[DIRECTIONS]: Work through the entries below and report how many lines include "semana". The number alone is the answer.

---- GIVEN DATA

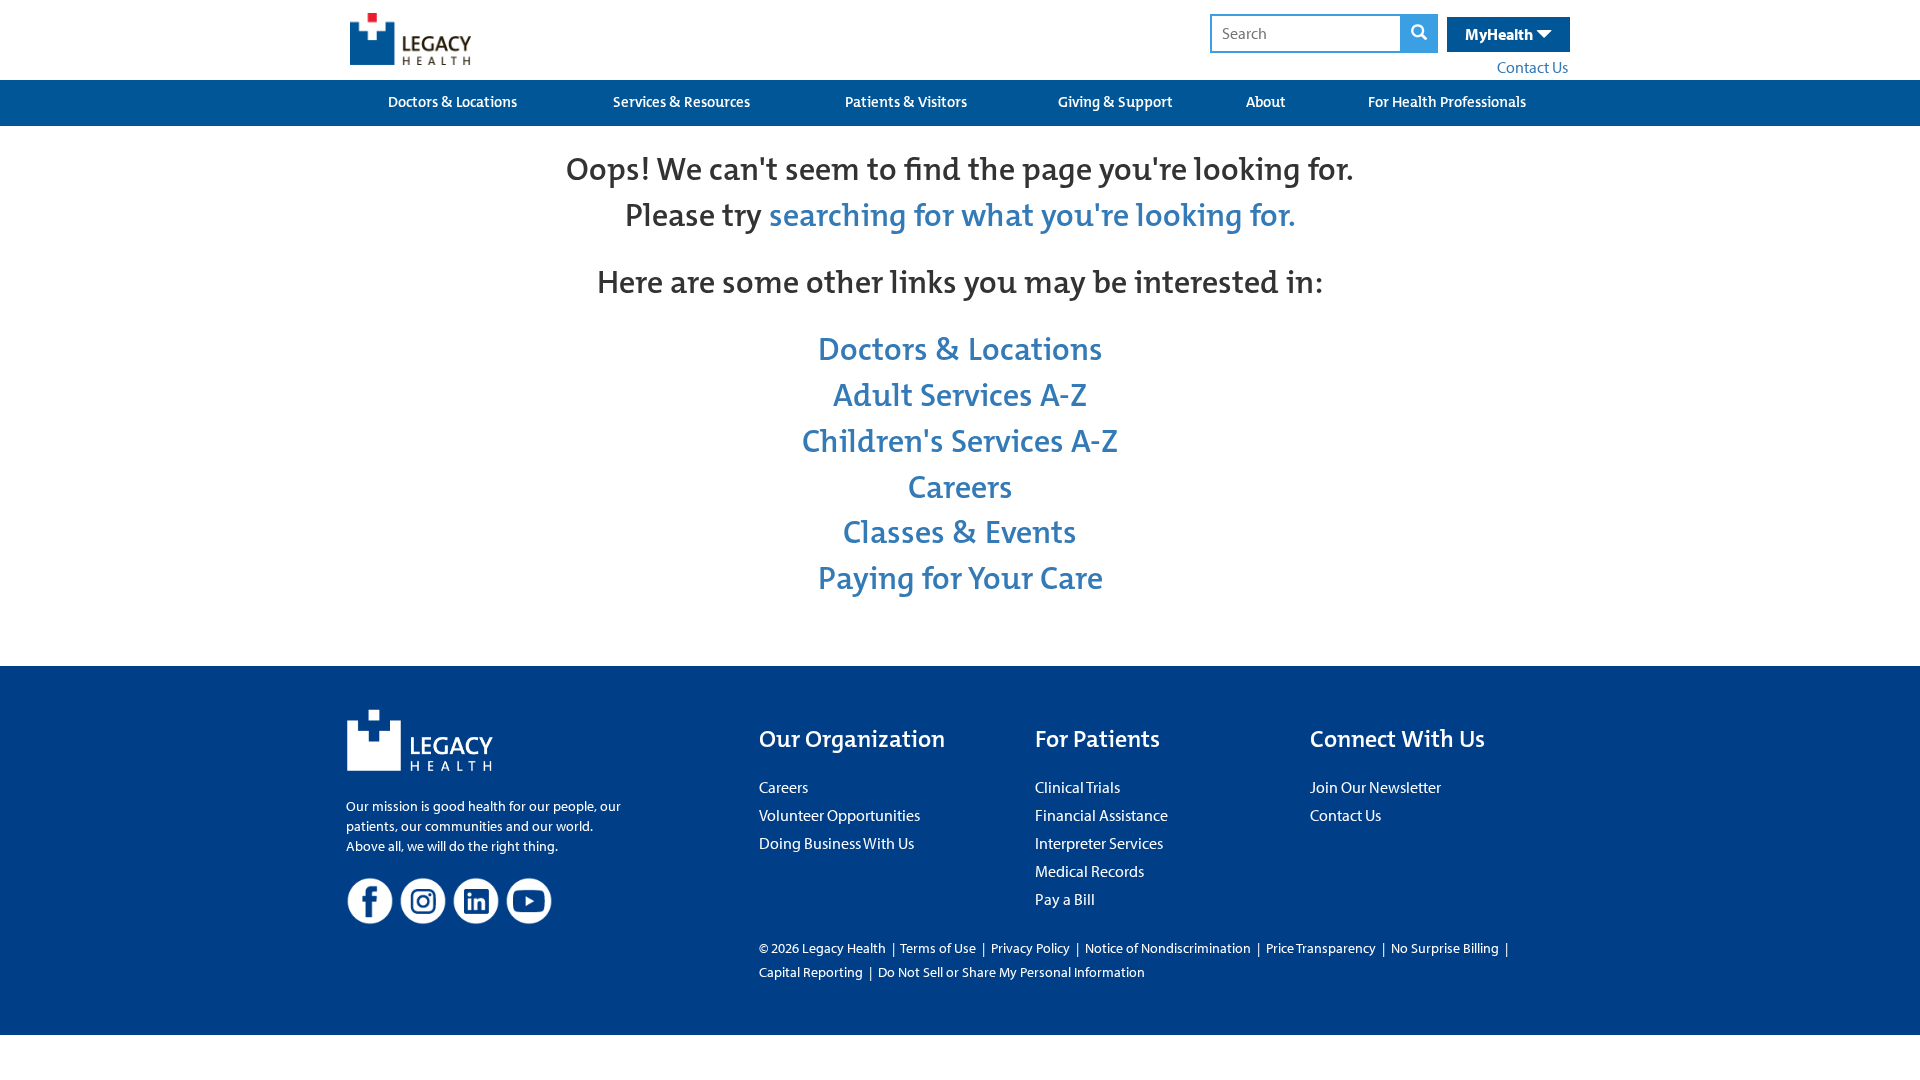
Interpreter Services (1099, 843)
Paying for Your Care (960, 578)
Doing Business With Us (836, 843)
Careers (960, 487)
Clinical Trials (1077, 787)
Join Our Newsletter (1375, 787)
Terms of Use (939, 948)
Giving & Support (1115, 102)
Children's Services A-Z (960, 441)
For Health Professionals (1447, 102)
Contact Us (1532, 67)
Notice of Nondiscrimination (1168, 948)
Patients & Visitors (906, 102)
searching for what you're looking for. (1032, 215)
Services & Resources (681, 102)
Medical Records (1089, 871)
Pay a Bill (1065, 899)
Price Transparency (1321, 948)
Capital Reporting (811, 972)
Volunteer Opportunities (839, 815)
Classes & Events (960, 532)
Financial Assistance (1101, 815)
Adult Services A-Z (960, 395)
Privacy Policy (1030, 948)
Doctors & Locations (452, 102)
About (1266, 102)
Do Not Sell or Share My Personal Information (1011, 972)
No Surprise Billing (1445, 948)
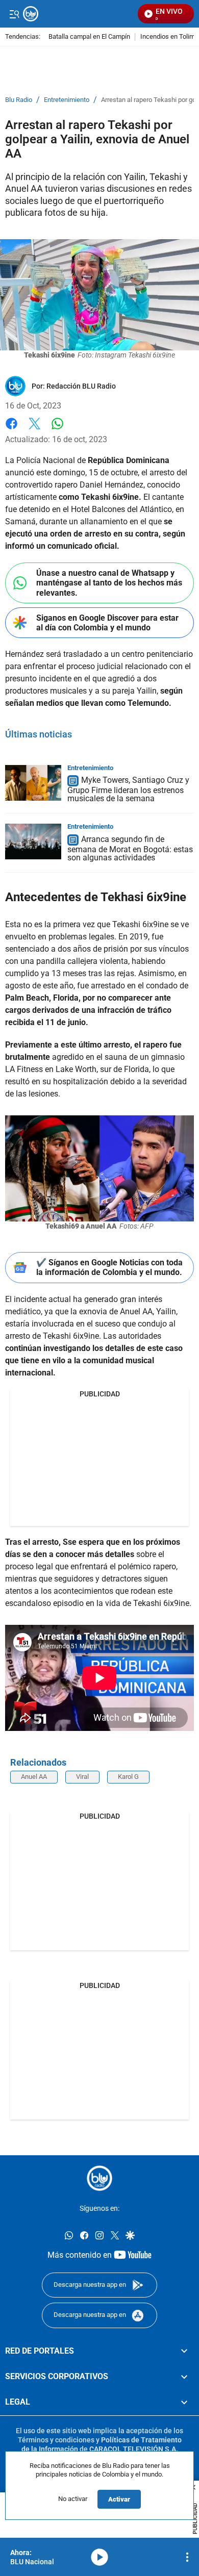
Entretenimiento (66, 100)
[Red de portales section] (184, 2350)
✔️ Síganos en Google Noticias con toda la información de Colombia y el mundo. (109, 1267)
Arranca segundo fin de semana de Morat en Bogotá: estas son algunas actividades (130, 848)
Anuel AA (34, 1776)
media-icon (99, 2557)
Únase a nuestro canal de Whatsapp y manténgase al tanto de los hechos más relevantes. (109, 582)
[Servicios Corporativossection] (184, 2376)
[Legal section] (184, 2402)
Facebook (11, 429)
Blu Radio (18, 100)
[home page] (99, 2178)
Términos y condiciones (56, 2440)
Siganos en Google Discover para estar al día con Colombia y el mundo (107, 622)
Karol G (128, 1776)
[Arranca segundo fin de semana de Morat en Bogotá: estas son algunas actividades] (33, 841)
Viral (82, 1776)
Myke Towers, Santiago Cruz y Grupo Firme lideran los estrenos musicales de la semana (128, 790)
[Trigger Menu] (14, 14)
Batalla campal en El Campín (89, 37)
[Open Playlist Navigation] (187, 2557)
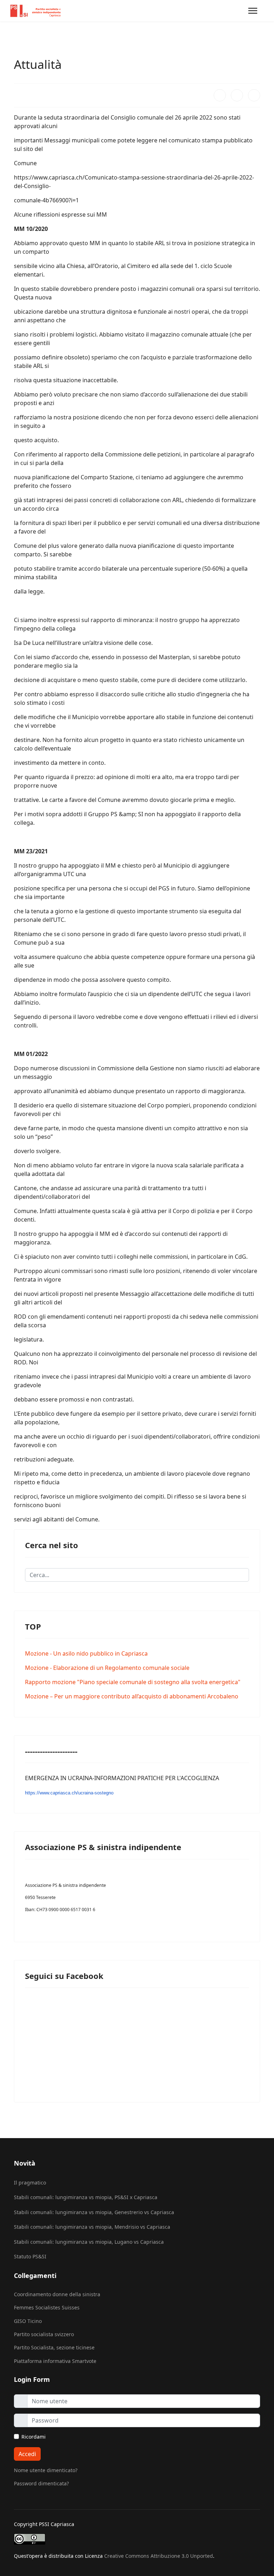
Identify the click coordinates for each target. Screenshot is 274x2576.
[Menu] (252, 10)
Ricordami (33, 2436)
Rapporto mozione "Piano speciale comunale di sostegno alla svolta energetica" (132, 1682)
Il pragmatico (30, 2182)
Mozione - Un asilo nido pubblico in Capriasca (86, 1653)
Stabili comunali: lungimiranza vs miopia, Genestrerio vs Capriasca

--------

[SOLVED EXERCISE]: 3